How to Spot a Phishing Email Before It Tricks You

Phishing emails have gotten genuinely convincing. The era of poorly-spelled messages from foreign princes ended years ago. Today's attacks replicate corporate email design pixel-perfectly, spoof sender addresses convincingly enough to fool email clients, and build narratives based on what they've harvested from previous data breaches. Techniques that reliably exposed phishing five years ago often fail against modern campaigns.

This guide focuses on the structural patterns that phishing still cannot fully hide — tells that exist regardless of how polished the design looks.

Why Phishing Works Even on Careful People

Phishing succeeds by compressing your thinking time. The message is engineered to create a mental state where clicking feels more urgent than pausing. Your bank reporting suspicious activity on your account. A workplace IT notice that your credentials expire in 24 hours. A package delivery failure that requires immediate action. Every element — subject line, visual design, language — is calibrated to make immediate action feel safer than waiting to think.

Understanding phishing as an emotional manipulation technique, rather than just a technical problem, fundamentally changes how you engage with suspicious messages. The tells below become easier to notice once you're looking for them deliberately.

Check 1 – The Actual Sender Address (Not the Display Name)

Email clients show the display name prominently — "Apple Support" or "Amazon" or "Your Bank." Attackers set this to anything they want. What they cannot easily fake is the actual email address behind it.

Click or tap on the sender's display name to expand and reveal the full address. An email claiming to be from Apple that sends from support@apple.helpdesk-notifications.com is not from Apple. The real domain would be @apple.com — nothing added, nothing different. The domain immediately to the left of the top-level domain (.com, .net, etc.) is what to check. That's the actual sender.

Check 2 – Artificial Urgency and Fear

Legitimate companies almost never send emails threatening to terminate your account, suspend your access, or take legal action unless you click a link in the next 24 hours. If a message creates time-sensitive threats — verify now or lose access, unauthorized login detected, confirm immediately — slow down. This pattern of manufactured urgency is the most reliable indicator of a phishing attempt, consistent across every industry and attack type.

Real financial institutions and services do send security alerts. But they direct you to log in through your usual method — through your browser or app — not through a link embedded in the email. The link in the email exists specifically to bypass your normal security habits.

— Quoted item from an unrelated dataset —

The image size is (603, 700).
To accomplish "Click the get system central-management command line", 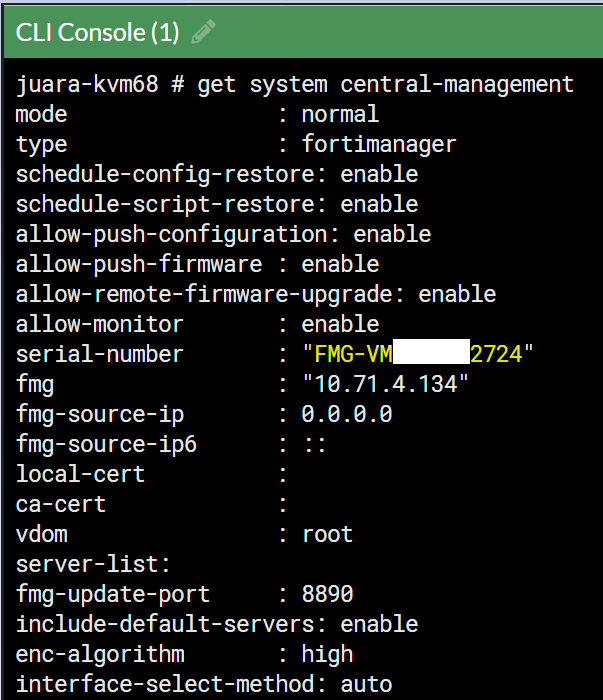I will coord(385,84).
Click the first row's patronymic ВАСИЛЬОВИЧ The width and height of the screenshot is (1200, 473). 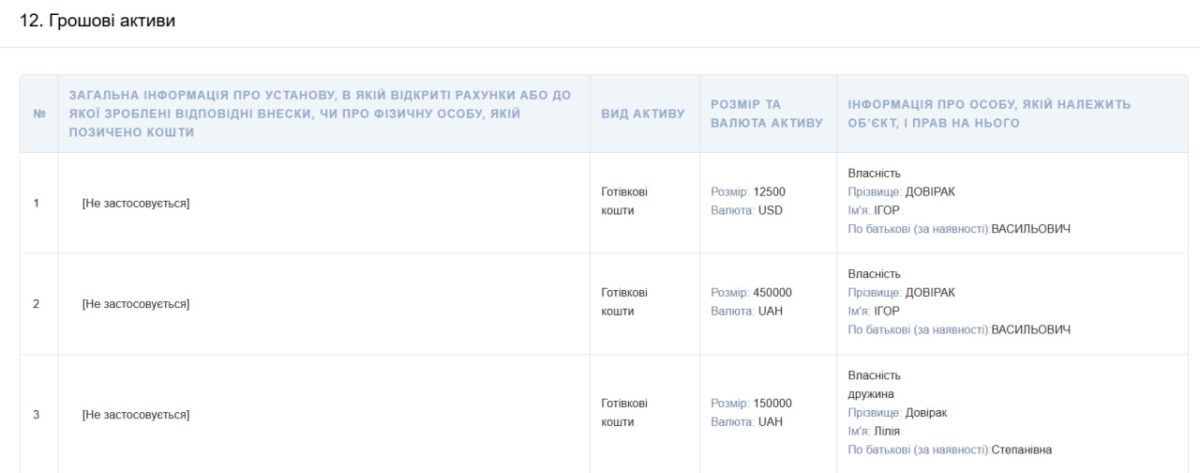(x=1030, y=230)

Check 3 – Hover Links Before Clicking

On desktop email clients, hovering over any link shows the actual destination URL in the status bar. On mobile, long-pressing a link displays a URL preview. Compare that destination to what the email claims it is. If the link goes to a different domain, an IP address, a URL shortener, or anything that doesn't match the company's known domain — don't click.

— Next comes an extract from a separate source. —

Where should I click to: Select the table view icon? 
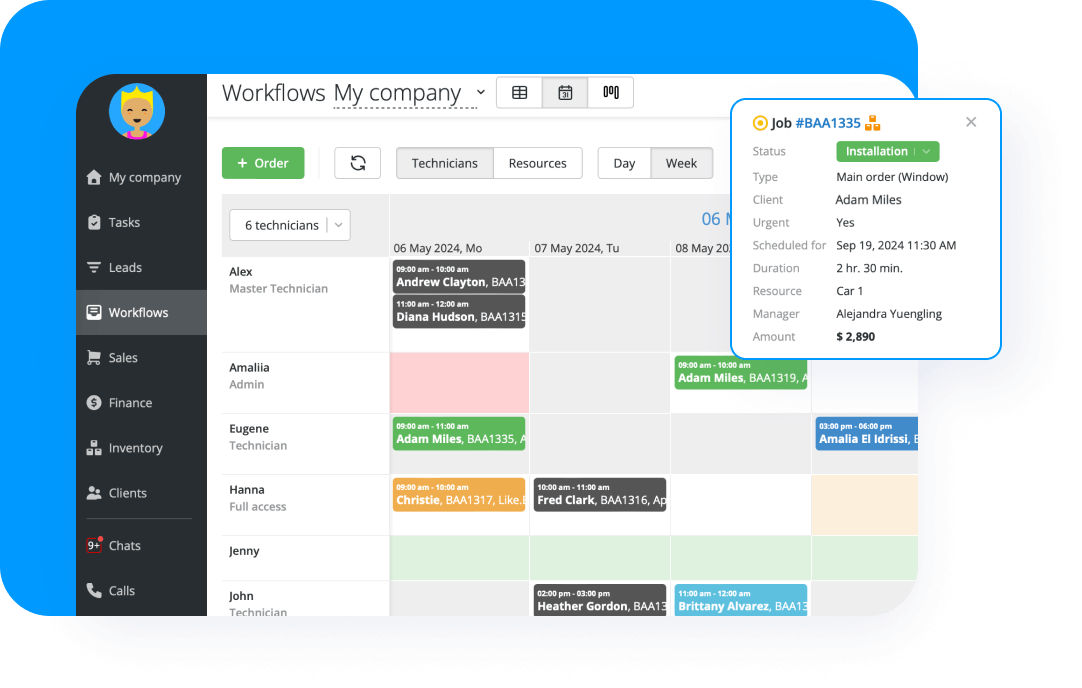tap(519, 92)
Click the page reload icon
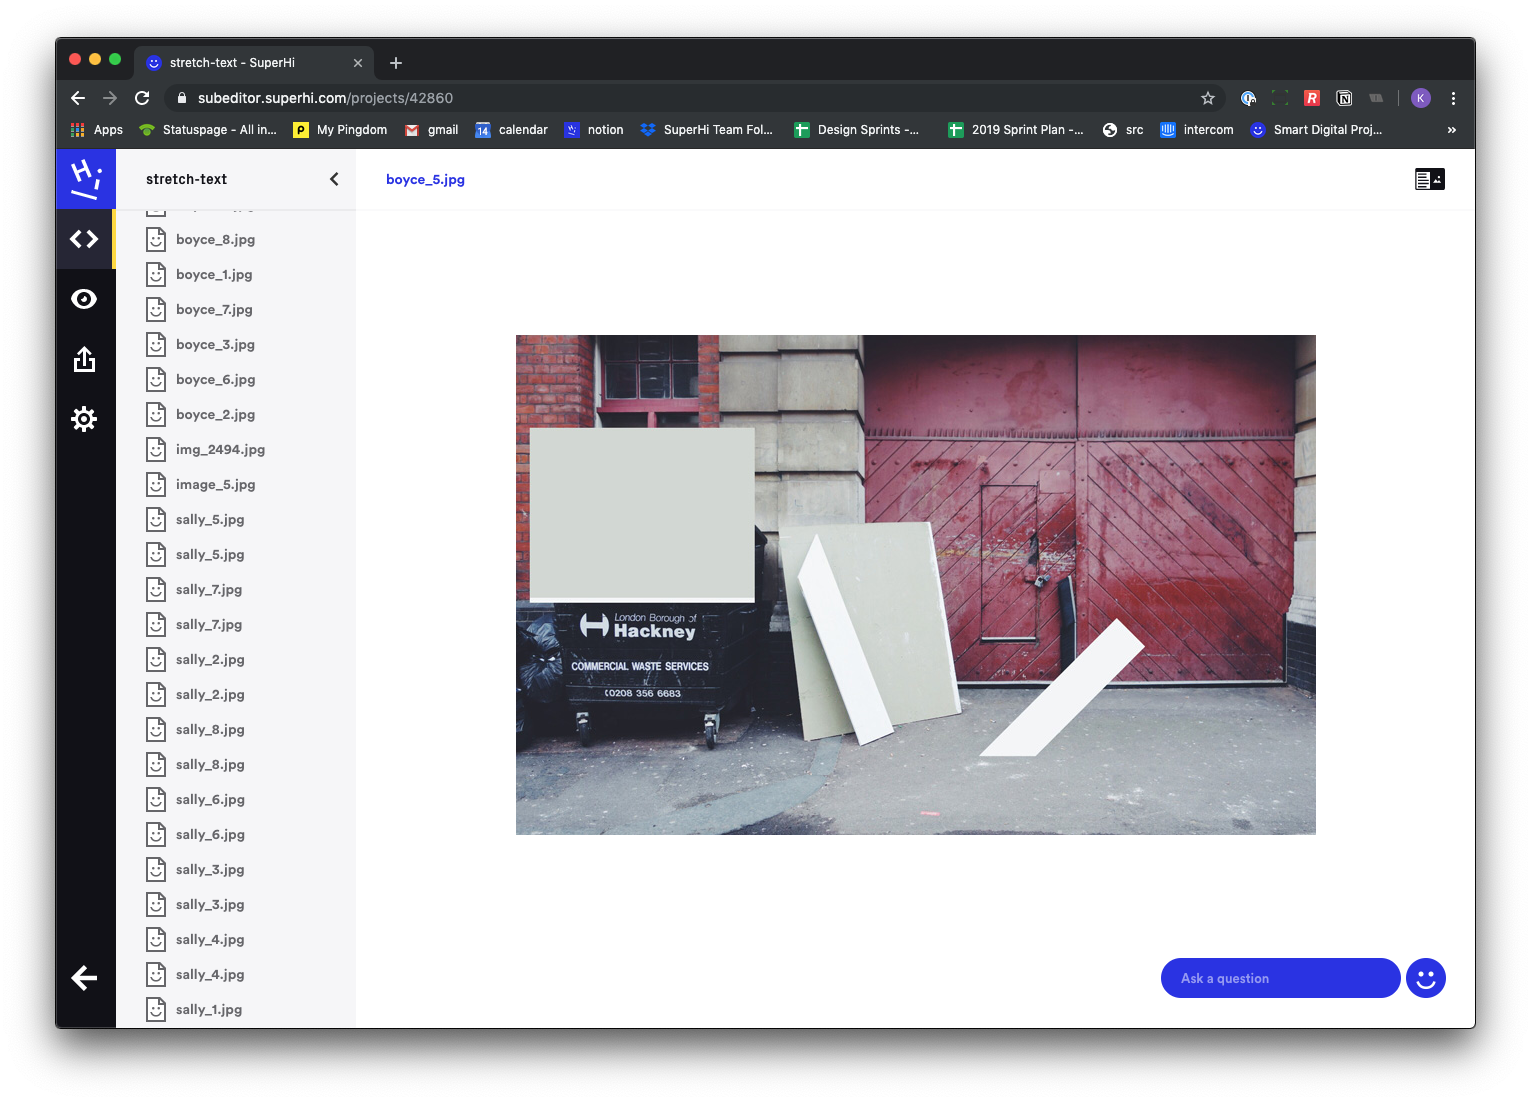The image size is (1531, 1102). pyautogui.click(x=142, y=98)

Attackers use multi-layer redirects that make preview URLs look legitimate but then redirect through other domains before reaching the phishing page. When possible, visit the website directly by typing the address yourself rather than following any email link.

Check 4 – Unexpected Attachments

Treat every unexpected attachment as a potential threat, even from known senders. Malware frequently spreads by compromising email accounts and sending itself to everyone in the contact list — so a malicious attachment can arrive looking like a message from your colleague.

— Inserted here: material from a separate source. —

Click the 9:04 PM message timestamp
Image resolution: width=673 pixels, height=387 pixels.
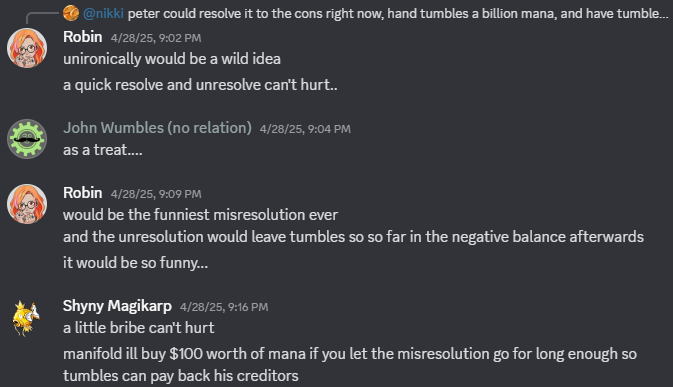tap(305, 129)
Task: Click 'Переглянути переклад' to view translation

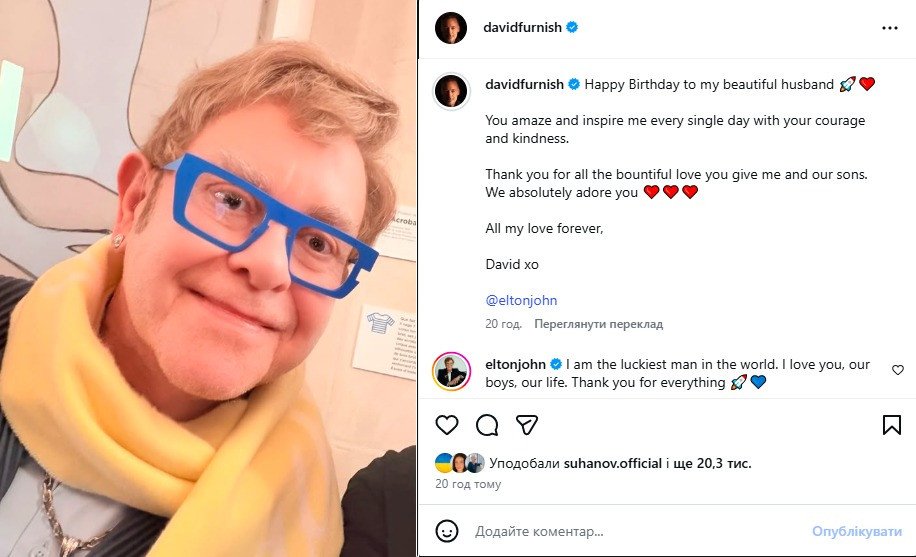Action: coord(598,324)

File types to be particularly cautious with: .exe, .zip, .iso, .js, macro-enabled Office files (.docm, .xlsm). Regular PDFs and Office documents can also be weaponized, though less often. When uncertain, open through Google Drive's online viewer — it renders without executing macros or scripts.

Check 5 – Look Past the Design

A well-crafted phishing email copies the logo, color scheme, and layout of the real company's communications exactly. Don't let polished design lower your guard. Instead check: the actual sender address, the quality of language (subtle grammar issues, unusual phrasing, or slightly-off formal tone remain consistent tells), and how the email addresses you. Generic greetings like "Dear Customer" or "Hello User" are a flag — real companies with your account information use your actual name.

Check 6 – Context Mismatch

Ask whether this email makes sense given your actual account activity. An Amazon shipping notification for an order you didn't place. A password reset you never requested. A subscription renewal for a service you cancelled. A travel booking confirmation from an airline you haven't used in years. These context mismatches are meaningful signals. Real emails arrive because something actually happened in your account or with your service.

If You Already Clicked

If you clicked a link but entered no information, you may be fine — but some attacks execute drive-by malware downloads without requiring any input. Run a full malware scan immediately using Malwarebytes Free.

If you entered credentials, change that password immediately from a different device, review your account for unauthorized activity, and enable two-factor authentication if you haven't already. If you entered payment information, contact your bank right away to flag potential fraud on that card.

The consistent theme across all these checks is the same: slow down. Phishing is designed to prevent you from thinking. Creating a 10-second pause to check the sender address and hover over links before clicking anything suspicious is genuinely enough to stop the vast majority of attacks.